Eu³⁺-doped WO₃ thin films are successfully deposited through the RF-magnetron sputtering method. An XRD study reveals that the crystalline property of the films is enhanced with an enhancement in the Eu³⁺ doping content up to 3 wt%; beyond that, a considerable reduction in crystallinity is observed. At a higher Eu³⁺ concentration (10 wt%), the XRD pattern reveals an amorphous nature. The XRD peaks in the crystalline films are indexed to the monoclinic crystal geometry of the WO₃. The micro-Raman spectra of all the films show vibrational bands corresponding to the monoclinic crystal geometry of WO₃. Even though the XRD pattern of the 10 wt% Eu³⁺-doped WO₃ film is devoid of the characteristic XRD peaks, noticeable vibrational bands of monoclinic WO₃ phase are observed in its Raman spectrum, indicating its semi-crystalline nature. The tendency of smaller grains to coalesce together to form bigger ones at a higher Eu³⁺-doping concentration can be observed from the analysis of the surface morphology of the films using FESEM and AFM micrographs.
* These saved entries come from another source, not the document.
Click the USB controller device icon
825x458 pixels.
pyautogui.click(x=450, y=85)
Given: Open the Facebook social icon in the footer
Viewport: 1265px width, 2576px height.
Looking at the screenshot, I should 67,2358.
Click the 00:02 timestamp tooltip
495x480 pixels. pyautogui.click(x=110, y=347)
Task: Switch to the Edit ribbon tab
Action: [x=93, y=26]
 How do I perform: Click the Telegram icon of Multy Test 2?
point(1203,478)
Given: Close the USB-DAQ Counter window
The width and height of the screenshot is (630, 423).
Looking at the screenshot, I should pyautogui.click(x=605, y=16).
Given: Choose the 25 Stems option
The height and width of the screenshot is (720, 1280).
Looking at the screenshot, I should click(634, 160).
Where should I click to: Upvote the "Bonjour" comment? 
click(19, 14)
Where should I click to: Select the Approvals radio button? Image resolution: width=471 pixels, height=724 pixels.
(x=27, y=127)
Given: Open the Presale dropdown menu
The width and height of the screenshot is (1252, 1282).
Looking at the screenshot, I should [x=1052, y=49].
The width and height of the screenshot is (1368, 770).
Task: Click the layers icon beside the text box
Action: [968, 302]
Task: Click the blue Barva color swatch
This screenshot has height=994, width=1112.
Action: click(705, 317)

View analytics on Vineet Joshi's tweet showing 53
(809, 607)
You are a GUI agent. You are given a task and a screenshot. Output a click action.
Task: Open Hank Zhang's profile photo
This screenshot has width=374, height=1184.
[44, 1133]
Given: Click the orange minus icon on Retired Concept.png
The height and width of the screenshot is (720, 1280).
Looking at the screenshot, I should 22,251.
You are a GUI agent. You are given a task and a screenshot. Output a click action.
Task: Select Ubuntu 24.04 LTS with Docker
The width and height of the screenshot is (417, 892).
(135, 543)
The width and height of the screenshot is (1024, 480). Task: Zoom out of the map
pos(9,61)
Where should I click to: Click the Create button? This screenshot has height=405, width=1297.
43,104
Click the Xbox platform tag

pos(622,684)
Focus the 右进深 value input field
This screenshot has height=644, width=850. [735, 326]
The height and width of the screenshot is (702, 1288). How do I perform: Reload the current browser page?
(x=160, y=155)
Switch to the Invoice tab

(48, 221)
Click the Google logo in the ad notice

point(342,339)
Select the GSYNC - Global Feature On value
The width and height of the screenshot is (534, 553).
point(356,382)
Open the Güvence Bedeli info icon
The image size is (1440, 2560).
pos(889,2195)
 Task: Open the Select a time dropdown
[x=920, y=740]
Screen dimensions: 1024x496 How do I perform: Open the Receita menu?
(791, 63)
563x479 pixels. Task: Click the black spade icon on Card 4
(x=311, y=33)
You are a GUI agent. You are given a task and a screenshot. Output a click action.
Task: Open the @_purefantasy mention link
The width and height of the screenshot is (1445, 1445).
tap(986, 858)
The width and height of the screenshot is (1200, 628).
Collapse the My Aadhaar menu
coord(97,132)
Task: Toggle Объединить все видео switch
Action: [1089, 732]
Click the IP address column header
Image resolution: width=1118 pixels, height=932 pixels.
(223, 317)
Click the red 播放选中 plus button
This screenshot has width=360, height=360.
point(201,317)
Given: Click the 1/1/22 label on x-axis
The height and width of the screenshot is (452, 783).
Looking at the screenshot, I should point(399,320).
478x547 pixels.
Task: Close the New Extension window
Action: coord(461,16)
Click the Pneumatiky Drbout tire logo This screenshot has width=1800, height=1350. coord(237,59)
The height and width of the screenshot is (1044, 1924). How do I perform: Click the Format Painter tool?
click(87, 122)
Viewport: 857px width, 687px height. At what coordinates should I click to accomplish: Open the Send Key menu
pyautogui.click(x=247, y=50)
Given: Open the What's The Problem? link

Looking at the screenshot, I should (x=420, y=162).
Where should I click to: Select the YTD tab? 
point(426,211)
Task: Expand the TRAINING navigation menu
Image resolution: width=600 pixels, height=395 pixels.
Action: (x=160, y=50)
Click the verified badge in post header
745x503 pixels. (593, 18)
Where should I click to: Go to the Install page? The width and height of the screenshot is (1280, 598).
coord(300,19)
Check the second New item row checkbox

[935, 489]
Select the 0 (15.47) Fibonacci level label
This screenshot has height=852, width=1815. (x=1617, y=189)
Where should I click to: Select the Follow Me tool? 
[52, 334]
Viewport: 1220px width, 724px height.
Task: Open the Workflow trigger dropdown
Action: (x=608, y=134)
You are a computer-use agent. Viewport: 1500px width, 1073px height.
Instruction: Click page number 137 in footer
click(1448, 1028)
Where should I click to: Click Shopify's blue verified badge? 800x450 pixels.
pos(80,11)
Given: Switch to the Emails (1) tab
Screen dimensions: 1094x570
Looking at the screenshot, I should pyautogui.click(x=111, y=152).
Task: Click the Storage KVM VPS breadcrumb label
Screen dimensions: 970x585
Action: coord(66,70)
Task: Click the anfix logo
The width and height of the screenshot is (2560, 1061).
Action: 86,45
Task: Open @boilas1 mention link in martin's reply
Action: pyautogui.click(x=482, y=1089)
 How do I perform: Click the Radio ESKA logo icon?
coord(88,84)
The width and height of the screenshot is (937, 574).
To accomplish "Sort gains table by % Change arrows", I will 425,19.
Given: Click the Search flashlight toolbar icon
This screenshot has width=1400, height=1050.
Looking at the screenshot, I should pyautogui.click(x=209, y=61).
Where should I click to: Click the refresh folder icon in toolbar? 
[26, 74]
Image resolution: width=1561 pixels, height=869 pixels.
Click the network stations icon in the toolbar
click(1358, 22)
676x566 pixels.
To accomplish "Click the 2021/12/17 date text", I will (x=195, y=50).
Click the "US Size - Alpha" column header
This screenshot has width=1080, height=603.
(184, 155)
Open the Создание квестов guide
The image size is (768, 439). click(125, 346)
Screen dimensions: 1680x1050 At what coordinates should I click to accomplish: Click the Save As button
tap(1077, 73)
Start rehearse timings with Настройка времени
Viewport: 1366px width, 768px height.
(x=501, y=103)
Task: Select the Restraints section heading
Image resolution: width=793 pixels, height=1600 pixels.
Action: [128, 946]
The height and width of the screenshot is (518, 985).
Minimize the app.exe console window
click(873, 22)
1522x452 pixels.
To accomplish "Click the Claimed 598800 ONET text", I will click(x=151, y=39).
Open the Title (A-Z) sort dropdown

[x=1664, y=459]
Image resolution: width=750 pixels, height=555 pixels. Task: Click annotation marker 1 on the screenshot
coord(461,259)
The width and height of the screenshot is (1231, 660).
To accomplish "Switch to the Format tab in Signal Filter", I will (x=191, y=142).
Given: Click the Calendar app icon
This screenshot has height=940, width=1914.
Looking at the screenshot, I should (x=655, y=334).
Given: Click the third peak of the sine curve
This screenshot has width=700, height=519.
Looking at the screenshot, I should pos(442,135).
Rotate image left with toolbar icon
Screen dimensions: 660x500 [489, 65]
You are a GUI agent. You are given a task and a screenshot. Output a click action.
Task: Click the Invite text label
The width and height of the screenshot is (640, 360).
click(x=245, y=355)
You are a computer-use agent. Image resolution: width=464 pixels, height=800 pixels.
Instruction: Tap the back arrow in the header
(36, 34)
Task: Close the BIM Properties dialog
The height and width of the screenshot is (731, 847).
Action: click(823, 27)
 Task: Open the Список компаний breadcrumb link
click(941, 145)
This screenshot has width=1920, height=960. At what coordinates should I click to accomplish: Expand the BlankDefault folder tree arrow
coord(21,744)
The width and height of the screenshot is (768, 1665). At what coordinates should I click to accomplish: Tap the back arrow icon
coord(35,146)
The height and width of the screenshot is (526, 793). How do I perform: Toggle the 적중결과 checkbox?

The EDX and XPS analyses indicate the incorporation of Eu³⁺ in the WO₃ lattice. XPS analysis confirms the +3 oxidation state of the Eu in the doped samples. Optical study shows that the prepared thin films possess an average transmittance of ~51–85% in the 400–900 nm range. The band gap energy shows a reduction from 2.95 to 2.49 eV with an enhancement in the Eu³⁺ doping concentration. In addition to the band edge emission of WO₃, the doped films (except the 10 wt% Eu³⁺-doped WO₃ film) exhibit the characteristic emissions of the Eu³⁺ ions, due to the 4f intra configuration transitions in the Eu³⁺ ions. The reduction in the intensity of the characteristic emissions at a higher Eu³⁺-doping concentration can be ascribed to the concentration quenching effect, due to the cross-relaxation between neighboring europium ions. The CIE-1931 plot shows that the emission spectral range can be turned from blue to bluish red by changing the Eu³⁺ ion content.